The two lines y = 2x + 8 and y = 2x - 12 intersect the x-axis at the P and Q.

Work out the distance PQ.

Answer 1

Answer:
`\Huge\boxed{Distance=10~units}`

Explanation:

Find the point P

Given expression

y = 2x + 8

Substitute 0 for the y value to find the x value

This is the definition of x-intercepts

(0) = 2x + 8

Subtract 8 on both sides

0 - 8 = 2x + 8 - 8

-8 = 2x

Divide 2 on both sides

-8 / 2 = 2x / 2

x = -4

`\large\boxed{P~(-4,0)}`

Find the point Q

Given expression

y = 2x - 12

Substitute 0 for the y value to find the x value

(0) = 2x - 12

Add 12 on both sides

0 + 12 = 2x - 12 + 12

12 = 2x

Divide 2 on both sides

12 / 2 = 2x / 2

x = 6

`\large\boxed{Q~(6,0)}`

Find the distance between PQ

Given information

`(x_1,~y_1)=(-4,~0)`

`(x_2,~y_2)=(6,~0)`

Substitute values into the distance formula

`Distance=√((x_2-x_1)^2+(y_2-y_1)^2)`

`Distance=√((6-(-4))^2+(0-0)^2)`

Simplify values in the parenthesis

`Distance=√((10)^2+(0)^2)`

Simplify values in the radical sign

`Distance=√(100)`

`\Huge\boxed{Distance=10~units}`

Hope this helps!! :)

Please let me know if you have any questions

Answer 2

PQ = 10 units

Explanation:

to find where the lines cross the x- axis let y = 0 and solve for x , that is

2x + 8 = 0 ( subtract 8 from both sides )

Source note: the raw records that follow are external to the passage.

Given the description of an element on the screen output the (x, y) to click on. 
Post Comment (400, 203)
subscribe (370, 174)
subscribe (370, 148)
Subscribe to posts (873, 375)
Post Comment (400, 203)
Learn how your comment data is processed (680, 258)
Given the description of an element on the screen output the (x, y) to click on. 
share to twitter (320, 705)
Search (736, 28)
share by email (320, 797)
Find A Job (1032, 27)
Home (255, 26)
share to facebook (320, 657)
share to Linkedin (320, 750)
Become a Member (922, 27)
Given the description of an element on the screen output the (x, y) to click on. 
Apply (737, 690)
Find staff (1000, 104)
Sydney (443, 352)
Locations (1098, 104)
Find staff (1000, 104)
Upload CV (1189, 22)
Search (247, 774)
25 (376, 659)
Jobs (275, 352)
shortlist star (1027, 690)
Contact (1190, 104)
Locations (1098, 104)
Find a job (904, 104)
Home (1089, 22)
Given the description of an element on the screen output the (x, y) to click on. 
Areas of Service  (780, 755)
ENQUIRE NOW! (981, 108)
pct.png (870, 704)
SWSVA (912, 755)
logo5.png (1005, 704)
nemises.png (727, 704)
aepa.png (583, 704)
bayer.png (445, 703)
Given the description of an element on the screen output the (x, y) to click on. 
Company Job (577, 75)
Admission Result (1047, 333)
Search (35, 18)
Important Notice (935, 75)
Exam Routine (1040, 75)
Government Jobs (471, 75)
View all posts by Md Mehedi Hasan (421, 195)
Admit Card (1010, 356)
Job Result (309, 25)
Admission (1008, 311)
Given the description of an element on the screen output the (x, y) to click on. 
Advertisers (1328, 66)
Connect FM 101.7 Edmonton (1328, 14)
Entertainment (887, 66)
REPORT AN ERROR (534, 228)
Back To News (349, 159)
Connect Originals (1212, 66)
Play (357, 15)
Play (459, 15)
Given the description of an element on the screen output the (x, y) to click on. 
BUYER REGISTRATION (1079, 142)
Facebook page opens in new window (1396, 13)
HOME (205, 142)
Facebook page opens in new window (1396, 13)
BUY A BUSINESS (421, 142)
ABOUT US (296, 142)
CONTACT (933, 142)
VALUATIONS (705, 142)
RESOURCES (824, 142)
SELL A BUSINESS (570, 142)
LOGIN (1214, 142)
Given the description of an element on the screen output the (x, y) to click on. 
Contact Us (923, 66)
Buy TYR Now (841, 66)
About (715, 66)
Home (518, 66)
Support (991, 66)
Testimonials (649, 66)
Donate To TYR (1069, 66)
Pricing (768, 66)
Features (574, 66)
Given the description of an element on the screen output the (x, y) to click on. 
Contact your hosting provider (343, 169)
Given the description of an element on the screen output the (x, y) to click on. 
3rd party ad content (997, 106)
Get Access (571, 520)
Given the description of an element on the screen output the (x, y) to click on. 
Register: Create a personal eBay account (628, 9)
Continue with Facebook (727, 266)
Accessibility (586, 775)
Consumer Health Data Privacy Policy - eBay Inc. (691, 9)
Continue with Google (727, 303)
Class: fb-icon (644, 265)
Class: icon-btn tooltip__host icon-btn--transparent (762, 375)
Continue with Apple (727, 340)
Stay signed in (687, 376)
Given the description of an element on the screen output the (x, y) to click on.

2x = - 8 ( divide both sides by 2 )

x = - 4 ← point P

and

2x - 12 = 0 ( add 12 to both sides )

2x = 12 ( divide both sides by 2 )

x = 6 ← point Q

the lines cross the x- axis at x = - 4 and x = 6

using the absolute value of the difference , then

PQ = | - 4 - 6 | = | - 10 | = 10 units

or

PQ = | 6 - (- 4) | = | 6 + 4 | = | 10 | = 10 units